═════ Task input

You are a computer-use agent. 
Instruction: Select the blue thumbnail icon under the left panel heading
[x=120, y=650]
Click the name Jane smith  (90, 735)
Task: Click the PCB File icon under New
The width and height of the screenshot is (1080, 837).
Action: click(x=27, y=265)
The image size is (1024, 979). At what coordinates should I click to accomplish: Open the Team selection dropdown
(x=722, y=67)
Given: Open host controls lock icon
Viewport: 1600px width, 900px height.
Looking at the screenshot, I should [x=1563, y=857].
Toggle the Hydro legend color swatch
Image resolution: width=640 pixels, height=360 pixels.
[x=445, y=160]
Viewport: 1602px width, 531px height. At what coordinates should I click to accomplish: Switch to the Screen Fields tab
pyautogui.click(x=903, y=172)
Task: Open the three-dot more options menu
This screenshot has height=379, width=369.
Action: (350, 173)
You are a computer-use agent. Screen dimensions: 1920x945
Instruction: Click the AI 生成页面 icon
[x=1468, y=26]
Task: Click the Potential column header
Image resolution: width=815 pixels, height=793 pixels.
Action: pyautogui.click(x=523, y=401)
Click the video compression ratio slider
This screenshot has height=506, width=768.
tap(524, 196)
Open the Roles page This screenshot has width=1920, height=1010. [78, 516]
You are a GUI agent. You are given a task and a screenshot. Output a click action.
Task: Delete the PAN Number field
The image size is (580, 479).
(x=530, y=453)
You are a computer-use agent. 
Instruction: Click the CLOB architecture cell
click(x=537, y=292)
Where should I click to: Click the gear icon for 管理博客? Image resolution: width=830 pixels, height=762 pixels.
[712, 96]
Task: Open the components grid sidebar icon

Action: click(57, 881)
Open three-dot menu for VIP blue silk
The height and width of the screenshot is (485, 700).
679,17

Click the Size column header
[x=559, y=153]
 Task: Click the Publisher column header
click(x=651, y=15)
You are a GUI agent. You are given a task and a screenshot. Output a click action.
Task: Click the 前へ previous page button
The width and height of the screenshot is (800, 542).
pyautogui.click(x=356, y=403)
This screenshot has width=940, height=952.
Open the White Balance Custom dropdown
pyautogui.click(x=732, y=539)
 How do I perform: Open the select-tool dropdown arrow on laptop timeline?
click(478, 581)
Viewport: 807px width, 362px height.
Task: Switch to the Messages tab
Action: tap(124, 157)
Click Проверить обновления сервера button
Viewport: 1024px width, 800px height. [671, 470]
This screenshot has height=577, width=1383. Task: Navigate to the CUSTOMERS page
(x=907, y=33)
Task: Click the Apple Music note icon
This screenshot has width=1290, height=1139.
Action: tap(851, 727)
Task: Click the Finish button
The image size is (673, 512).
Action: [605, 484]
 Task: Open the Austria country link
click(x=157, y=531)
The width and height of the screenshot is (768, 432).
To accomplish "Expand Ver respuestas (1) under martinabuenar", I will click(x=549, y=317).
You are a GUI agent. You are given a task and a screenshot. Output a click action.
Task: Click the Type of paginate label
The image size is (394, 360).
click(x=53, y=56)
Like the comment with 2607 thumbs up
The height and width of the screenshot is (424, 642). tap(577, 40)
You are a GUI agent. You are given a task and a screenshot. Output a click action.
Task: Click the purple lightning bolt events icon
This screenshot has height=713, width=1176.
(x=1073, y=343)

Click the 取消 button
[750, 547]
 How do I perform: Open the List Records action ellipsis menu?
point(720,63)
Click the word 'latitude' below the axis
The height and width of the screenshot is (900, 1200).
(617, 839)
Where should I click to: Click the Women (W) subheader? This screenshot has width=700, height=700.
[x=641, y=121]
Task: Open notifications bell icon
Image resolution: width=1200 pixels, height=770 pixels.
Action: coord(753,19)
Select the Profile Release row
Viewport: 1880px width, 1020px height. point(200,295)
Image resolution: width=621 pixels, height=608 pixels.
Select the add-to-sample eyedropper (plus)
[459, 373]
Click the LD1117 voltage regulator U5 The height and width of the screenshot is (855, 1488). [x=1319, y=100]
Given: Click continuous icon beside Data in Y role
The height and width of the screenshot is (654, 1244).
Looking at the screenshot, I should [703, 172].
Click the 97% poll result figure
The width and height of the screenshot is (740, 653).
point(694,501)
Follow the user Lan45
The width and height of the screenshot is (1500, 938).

══════════

◆ **What you have to do**
In the records, locate each line holding the string "three" and copy it.

◆ **Answer space**
Task: Open the three-dot more options menu
Open three-dot menu for VIP blue silk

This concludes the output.